Наконец, вы также можете использовать для этого шифрование с открытым ключом, но это будет очень сложным. Вам нужно будет сгенерировать новую пару ключей pub / priv для каждого запроса и вернуть pubkey клиенту js (вот ссылка на реализацию в javascript) http://www.cs.pitt.edu/~ kirk / cs1501 / notes / rsademo /
Возможно, вам потребуется какая-то аутентификация на основе файлов cookie. Кроме того, Игнасио хорошо разбирается в использовании POST. Это может помочь предотвратить перехват JSON , если в вашем домене запущены ненадежные скрипты. Однако я не думаю, что использование POST строго необходимо, если только внешний тип JSON не является массивом. В вашем примере это объект.
Здесь есть более конкретные ответы, но я Я хотел бы отметить следующее общее замечание:
Все, что делается через AJAX, загружается браузером пользователя. Вы могли бы усложнить жизнь хакеру, если бы захотели, но, в конечном счете, нет никакого способа помешать мне получить данные, которые вы уже бесплатно предоставляете мне .Любая общедоступная услуга является общедоступной, простой и понятной.
Есть несколько хороших способов аутентификации клиентов.
- По IP-адресу.
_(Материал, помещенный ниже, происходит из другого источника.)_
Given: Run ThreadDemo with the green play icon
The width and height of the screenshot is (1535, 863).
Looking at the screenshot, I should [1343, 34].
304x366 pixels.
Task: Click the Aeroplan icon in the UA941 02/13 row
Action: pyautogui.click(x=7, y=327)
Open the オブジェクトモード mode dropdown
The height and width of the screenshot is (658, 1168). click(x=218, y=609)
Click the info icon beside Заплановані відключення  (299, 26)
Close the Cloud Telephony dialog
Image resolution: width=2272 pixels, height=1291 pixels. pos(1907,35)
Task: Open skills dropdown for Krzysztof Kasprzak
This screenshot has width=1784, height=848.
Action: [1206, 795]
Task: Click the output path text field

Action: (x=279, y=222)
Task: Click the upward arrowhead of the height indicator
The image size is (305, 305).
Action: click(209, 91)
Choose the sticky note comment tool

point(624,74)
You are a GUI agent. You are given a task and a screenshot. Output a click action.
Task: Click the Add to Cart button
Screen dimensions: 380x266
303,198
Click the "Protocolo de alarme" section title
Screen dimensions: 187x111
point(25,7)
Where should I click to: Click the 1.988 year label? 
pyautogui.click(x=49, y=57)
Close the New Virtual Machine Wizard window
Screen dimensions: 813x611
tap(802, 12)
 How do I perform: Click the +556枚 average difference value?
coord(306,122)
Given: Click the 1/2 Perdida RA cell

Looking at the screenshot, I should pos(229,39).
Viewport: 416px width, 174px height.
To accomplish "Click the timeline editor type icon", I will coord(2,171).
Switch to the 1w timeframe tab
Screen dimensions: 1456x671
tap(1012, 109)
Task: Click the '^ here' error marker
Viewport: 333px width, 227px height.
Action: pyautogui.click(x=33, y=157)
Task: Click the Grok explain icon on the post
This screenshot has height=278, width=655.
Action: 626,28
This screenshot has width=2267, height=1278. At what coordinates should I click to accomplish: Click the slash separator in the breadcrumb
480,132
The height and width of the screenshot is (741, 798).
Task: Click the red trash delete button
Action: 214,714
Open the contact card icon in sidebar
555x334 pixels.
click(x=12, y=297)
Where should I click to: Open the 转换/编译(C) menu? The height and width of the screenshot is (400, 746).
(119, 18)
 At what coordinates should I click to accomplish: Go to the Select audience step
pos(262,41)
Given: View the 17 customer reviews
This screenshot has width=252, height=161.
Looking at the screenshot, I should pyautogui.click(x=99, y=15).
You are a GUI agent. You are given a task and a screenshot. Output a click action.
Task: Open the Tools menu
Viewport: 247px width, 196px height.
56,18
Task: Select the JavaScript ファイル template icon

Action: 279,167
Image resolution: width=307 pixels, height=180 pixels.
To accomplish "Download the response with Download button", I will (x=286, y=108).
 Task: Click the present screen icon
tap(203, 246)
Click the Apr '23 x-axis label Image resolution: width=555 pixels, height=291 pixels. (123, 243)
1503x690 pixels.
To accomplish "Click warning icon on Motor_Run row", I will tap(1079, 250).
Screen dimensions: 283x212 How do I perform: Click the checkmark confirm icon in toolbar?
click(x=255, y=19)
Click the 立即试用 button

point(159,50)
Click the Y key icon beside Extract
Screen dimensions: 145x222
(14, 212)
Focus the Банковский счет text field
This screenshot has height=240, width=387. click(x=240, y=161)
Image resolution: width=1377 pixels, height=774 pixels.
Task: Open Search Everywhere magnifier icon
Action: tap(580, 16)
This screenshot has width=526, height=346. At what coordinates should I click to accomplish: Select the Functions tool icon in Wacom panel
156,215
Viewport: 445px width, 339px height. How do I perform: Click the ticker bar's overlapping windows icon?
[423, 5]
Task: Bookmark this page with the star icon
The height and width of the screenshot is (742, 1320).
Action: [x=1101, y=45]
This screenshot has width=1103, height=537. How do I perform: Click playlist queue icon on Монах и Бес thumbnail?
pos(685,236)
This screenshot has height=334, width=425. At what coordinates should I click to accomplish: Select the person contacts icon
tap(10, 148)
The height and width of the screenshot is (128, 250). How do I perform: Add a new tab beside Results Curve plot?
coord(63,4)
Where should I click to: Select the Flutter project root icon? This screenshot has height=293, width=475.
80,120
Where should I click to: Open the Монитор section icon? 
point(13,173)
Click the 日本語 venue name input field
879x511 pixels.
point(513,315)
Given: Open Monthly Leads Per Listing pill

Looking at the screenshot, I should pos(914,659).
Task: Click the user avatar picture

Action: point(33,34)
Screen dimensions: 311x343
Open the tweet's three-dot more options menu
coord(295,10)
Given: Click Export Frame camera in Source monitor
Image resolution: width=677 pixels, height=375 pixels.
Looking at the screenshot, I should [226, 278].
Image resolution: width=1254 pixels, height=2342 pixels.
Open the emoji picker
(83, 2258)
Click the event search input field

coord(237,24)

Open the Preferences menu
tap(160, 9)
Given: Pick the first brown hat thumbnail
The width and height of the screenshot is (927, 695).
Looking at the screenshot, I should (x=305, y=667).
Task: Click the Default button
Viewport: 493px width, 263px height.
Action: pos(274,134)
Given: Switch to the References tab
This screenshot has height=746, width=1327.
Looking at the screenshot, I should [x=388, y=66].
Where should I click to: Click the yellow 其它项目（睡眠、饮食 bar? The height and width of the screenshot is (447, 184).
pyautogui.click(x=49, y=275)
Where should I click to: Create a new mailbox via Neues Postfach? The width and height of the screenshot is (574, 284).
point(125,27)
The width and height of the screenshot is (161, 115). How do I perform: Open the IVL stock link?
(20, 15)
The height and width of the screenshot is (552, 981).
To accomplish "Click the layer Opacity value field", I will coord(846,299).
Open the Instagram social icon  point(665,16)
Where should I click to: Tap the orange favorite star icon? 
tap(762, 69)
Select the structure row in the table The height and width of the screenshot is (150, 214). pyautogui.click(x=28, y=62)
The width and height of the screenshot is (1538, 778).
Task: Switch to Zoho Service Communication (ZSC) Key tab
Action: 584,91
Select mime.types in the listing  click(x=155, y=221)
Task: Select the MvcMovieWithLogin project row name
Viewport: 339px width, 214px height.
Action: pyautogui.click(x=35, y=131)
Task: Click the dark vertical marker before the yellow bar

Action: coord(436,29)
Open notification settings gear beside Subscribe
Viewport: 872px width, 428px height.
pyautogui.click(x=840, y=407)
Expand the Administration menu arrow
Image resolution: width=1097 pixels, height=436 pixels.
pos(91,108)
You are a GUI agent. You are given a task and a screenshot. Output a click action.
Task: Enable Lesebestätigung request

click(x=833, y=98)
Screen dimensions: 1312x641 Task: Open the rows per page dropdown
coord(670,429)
В Apache используйте директивы Allow / Deny.
- По HTTP-аутентификации: базовая или дайджест. Это красиво и стандартизировано, и для аутентификации используются имена пользователей и пароли.
- С помощью файлов cookie. Вам нужно будет придумать печенье.
- С помощью придуманного вами собственного HTTP-заголовка.
Редактировать:
Сначала я не заметил, что ваш веб-сервис вызывается клиентским кодом. Буквально НЕВОЗМОЖНО запретить людям обращаться к вашей веб-службе напрямую, если вы позволите Javascript на стороне клиента сделать это. Кто-то мог просто прочитать исходный код.